Based on the above solution, the trend of the alternatives scores value posting progress with parameters is plotted using mathematical tools as shown in Fig. 5. Table 12 displays the expected results for each hotel under different contexts, whereas Fig. 6 visualizes the robustness analysis results of these experiments.

Table 12 Sensitive analysis with parameters
Fig. 5
figure 5

Robust analysis results of hotel ranking with parameters

Fig. 6
figure 6

Robust analysis results of hotel ranking

As the Fig. 5 shows, the objective weight vectors affect the ranking result of the scheme to some extent, but on the whole, the trend of the scheme is stable and variable. This shows that the stability of the online decision support model proposed in this paper considering the subjective and objective weight set is reasonable.

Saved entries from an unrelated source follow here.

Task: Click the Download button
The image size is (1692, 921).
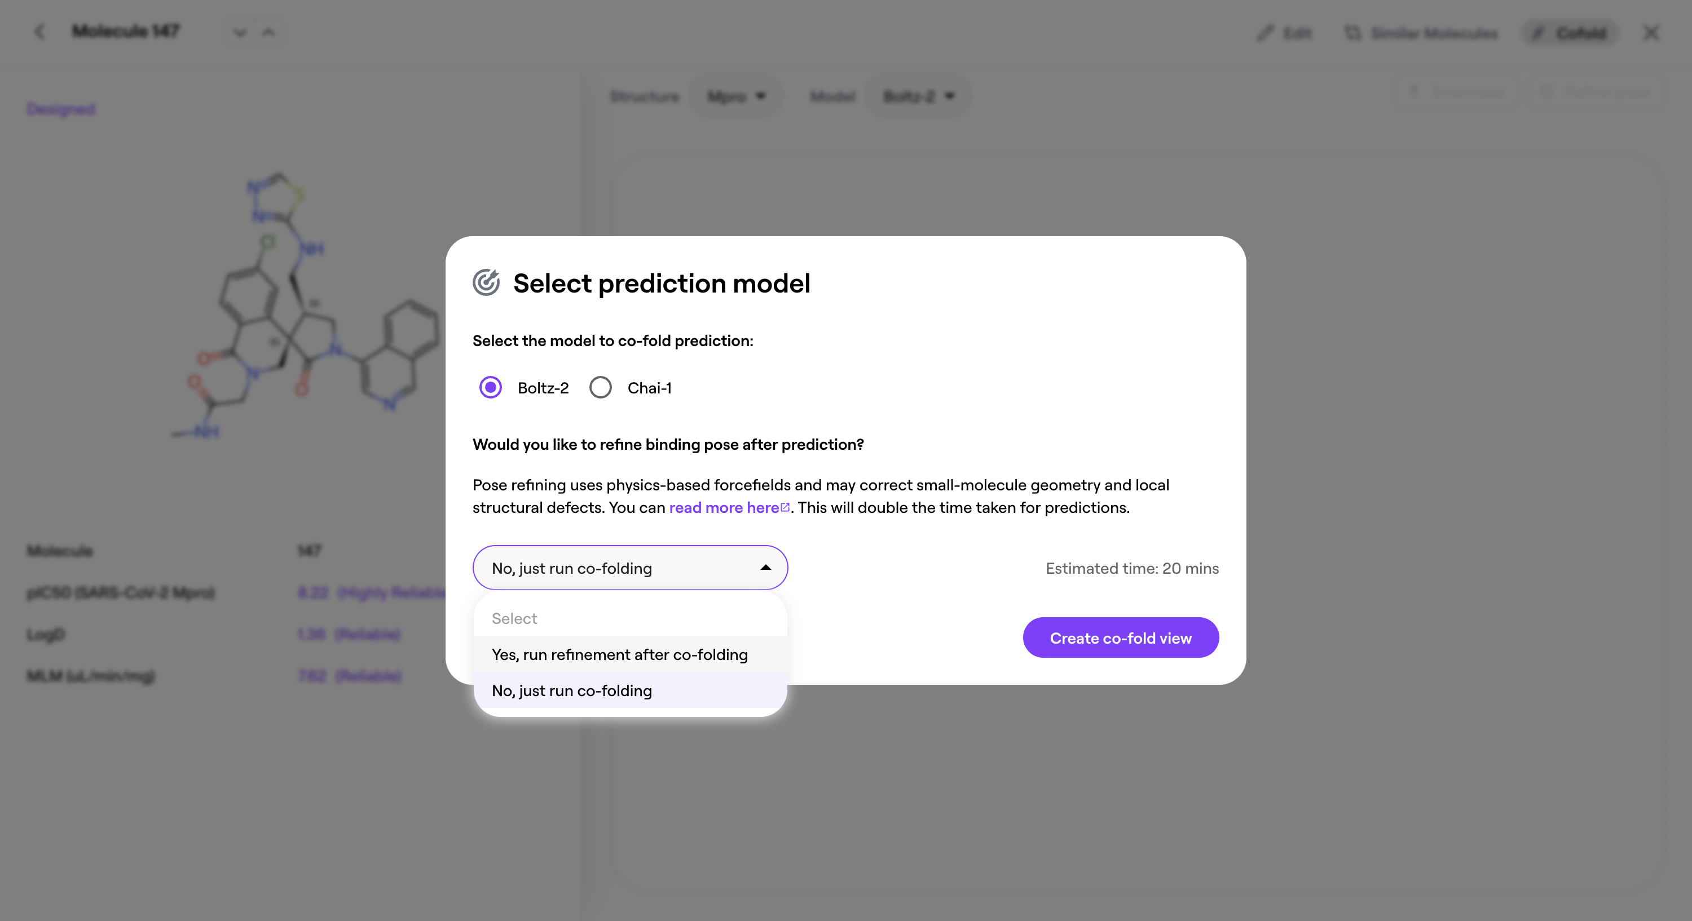Action: (x=1456, y=92)
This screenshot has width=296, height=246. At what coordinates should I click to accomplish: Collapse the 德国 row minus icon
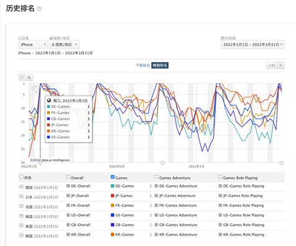pos(21,187)

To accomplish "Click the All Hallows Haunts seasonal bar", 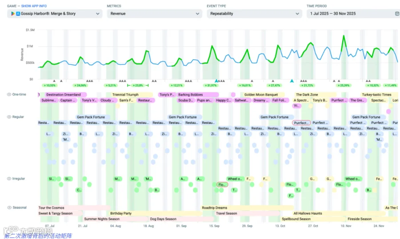I will [339, 213].
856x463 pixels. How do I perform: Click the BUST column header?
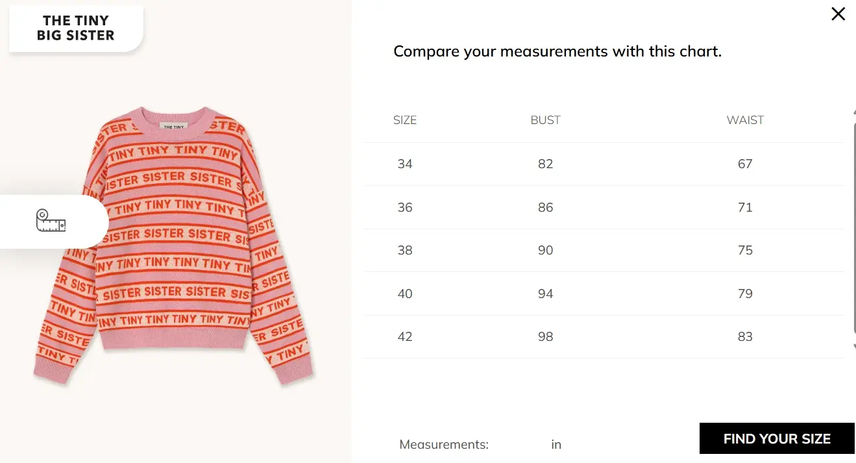pos(545,120)
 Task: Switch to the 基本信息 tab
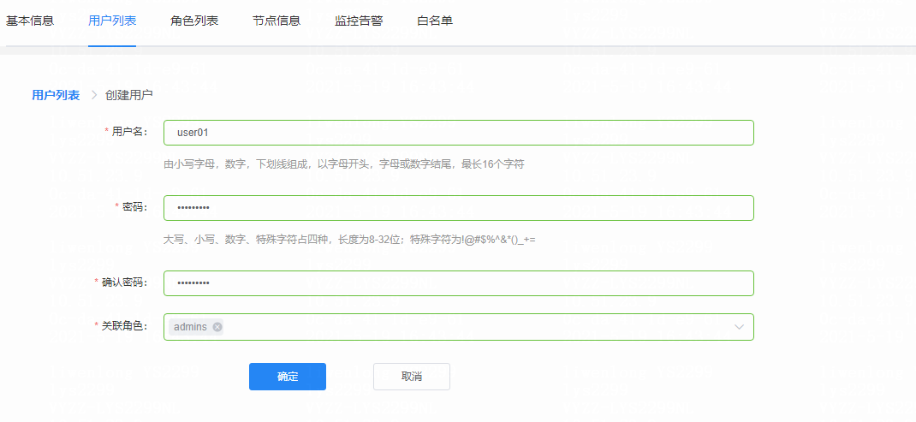tap(30, 21)
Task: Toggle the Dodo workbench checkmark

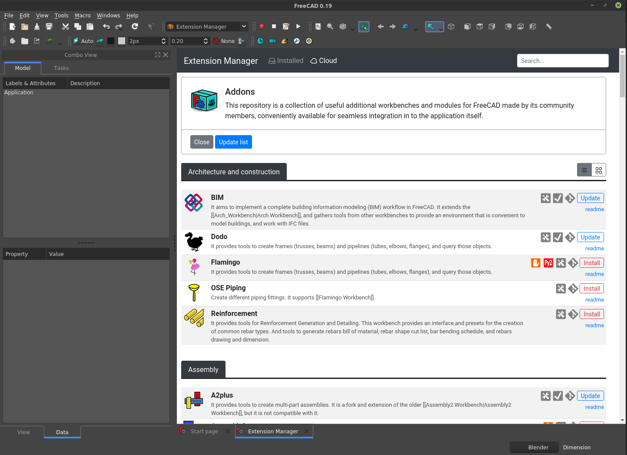Action: click(558, 237)
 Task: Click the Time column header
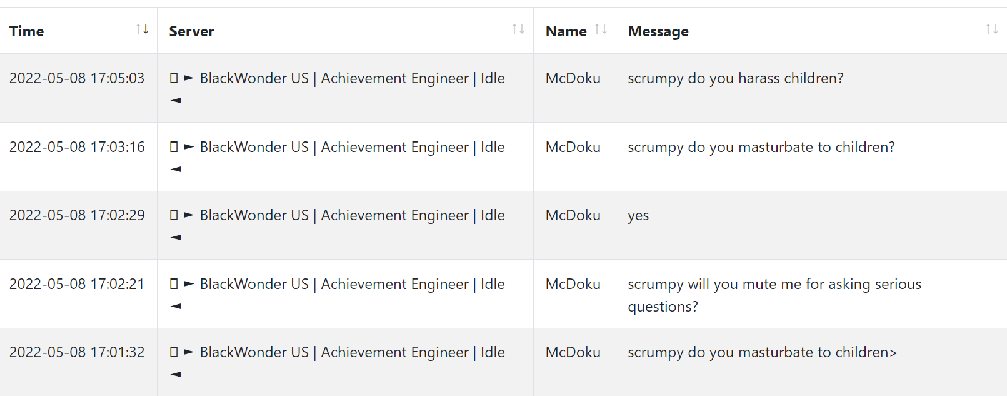(26, 31)
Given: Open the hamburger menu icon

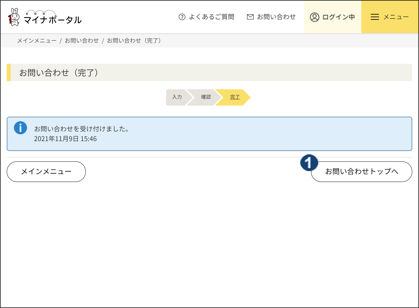Looking at the screenshot, I should [374, 17].
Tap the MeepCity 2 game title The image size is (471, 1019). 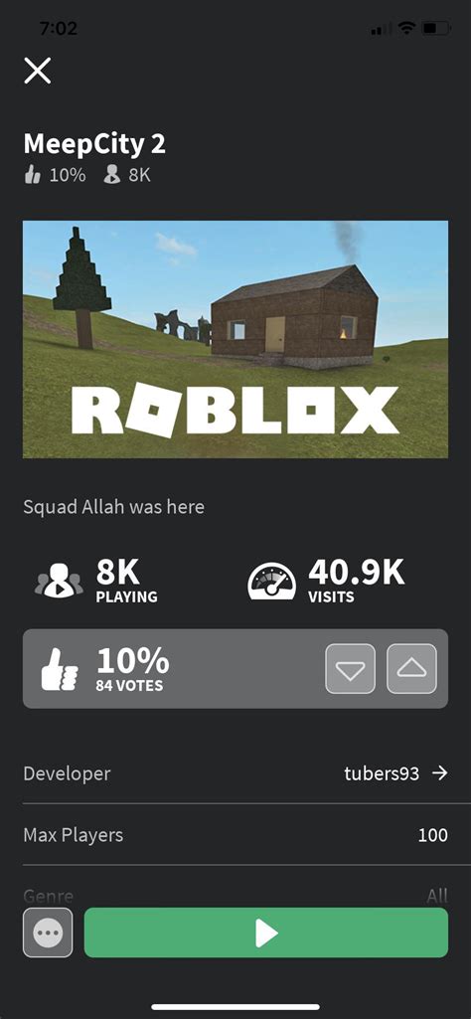tap(94, 144)

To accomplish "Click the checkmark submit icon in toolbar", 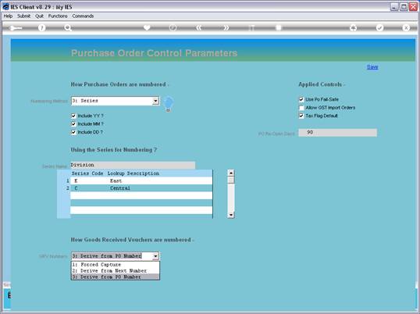I will pos(379,27).
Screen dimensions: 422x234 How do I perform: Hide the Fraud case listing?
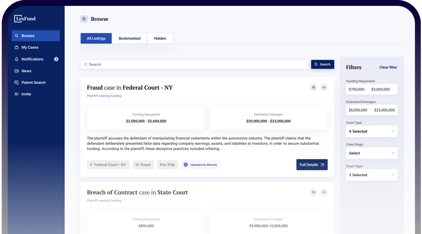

6 Conclusion and Future Work

This article aims to provide a solution for the non-expert decision-making method such as hotel selection. To achieve this goal, a novel hotel selection decision support model based on the online reviews by opinion leaders. In this method, It has the following main advantages with respect to conventional models proposed in the literature.

  1. 1.

    To utilized the helpful information rather than the massive information with fake and useless information on the OTPs, an RFMP model is proposed to extract the online reviews of opinion leaders, and the Word2vec method is used to extract the criteria from the online review of opinion leaders. Due to the BWM method performs better than the AHP [27] method in terms of consistency and number of comparisons, it is employed to aggregate the RFMP values.

  2. 2.

    Since hotel selection is a typical non-expert decision, the objective weights derived from the online reviews helps the decision maker know which factors are important in places they have not been, and the subjective preferences of decision makers have not been ignored. The method of combining subjective and objective weights proposed in this study considers more comprehensive factors.

This study makes the above contributes but also has some limitations, which may serve as avenues for future research. First, Due to the different types of data displayed on OTPs, the data set in this study crawled from only one website. On the premise that data is available, data cross-validation of multiple websites is an effective way to verify this method. Second, As group travel is increasingly popular in people’s leisure life, The opinion leaders in group tourism will undoubtedly have an impact on the decision-making results. the group analysis of opinion leaders and group consensus reaching mechanism could be a future research field [39,40,41,42,43,44]. Besides, the sentiment analysis of online reviews to obtain the objective preference for decision-makers could be considered in the future work.